To experimentally investigate the link between bone microarchitecture and bone mechanics in three dimensions, bone is typically first examined with non-destructive high resolution imaging methods, such as micro-computed tomography (micro-CT), then mechanically tested. The challenge is to perform both on the whole limb, to gather micro-meter level details for the entire organ and concomitantly understanding its mechanical behaviour under load. However, the first published studies were limited to excised bone biopsies, cubes or cylinders with small dimensions (10 mm side). Nowadays, imaging systems are available, capable of scanning large specimens up to entire bone segments, by maintaining the high spatial resolution (20-30 μm/voxel range). The potential is big, also due to increased computer resources available today compared to previously, to process these data.
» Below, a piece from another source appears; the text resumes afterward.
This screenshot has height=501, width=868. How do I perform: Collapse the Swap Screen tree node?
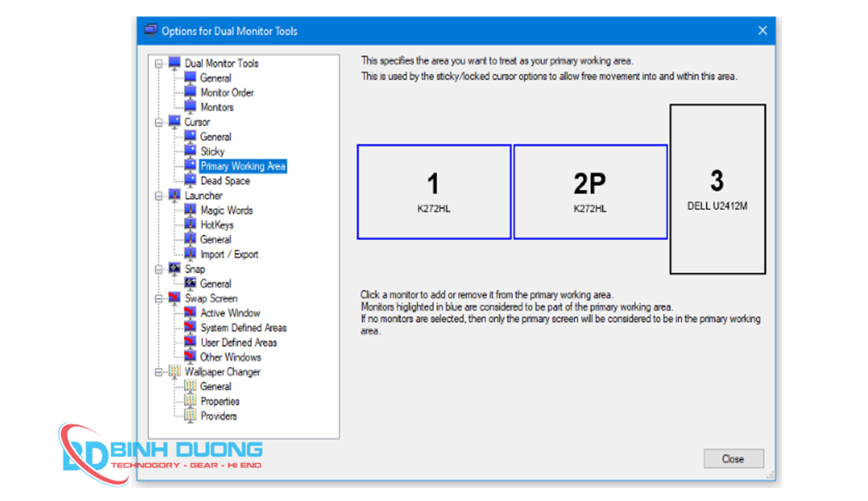[159, 299]
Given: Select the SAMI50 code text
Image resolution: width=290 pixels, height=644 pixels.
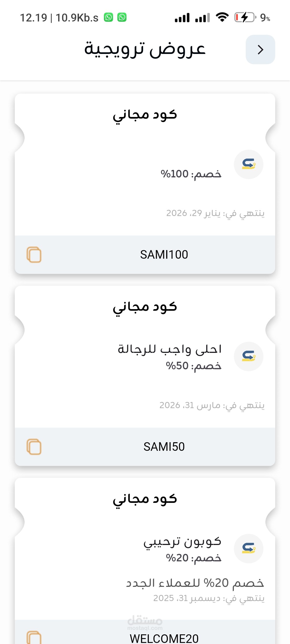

Research studies will be presented, including from our group, linking human bone microarchitecture and mechanics up to the entire limb: an osteoporosis study, using time-elapsed compression testing up to fracture, of human cadaver femurs with concomitant imaging performed at the Australian Synchrotron [1]; an osteoarthritis study, where gait mechanics measured in-vivo on patients is linked to subregional variations in bone microarchitecture measured in their entire excised tibial plateau [2].

Research findings which were limited to bone biopsies in the past and hence could not account for the interaction of cortical and trabecular bone microarchitecture in explaining bone mechanics, will be revised or confirmed at the whole-organ level in the near future, with micro-meter detail. These can be used for better explaining bone mechanical behaviour including fracture initiation and for building/validating computational models at an unprecedented level. Furthermore, high-resolution imaging in-vivo on patients, such as high-resolution peripheral quantitative computed tomography (HR-pQCT 61-82 μm/voxel), may be used to study the above relationships in pathological and non-pathological bone in-vivo on patients in future.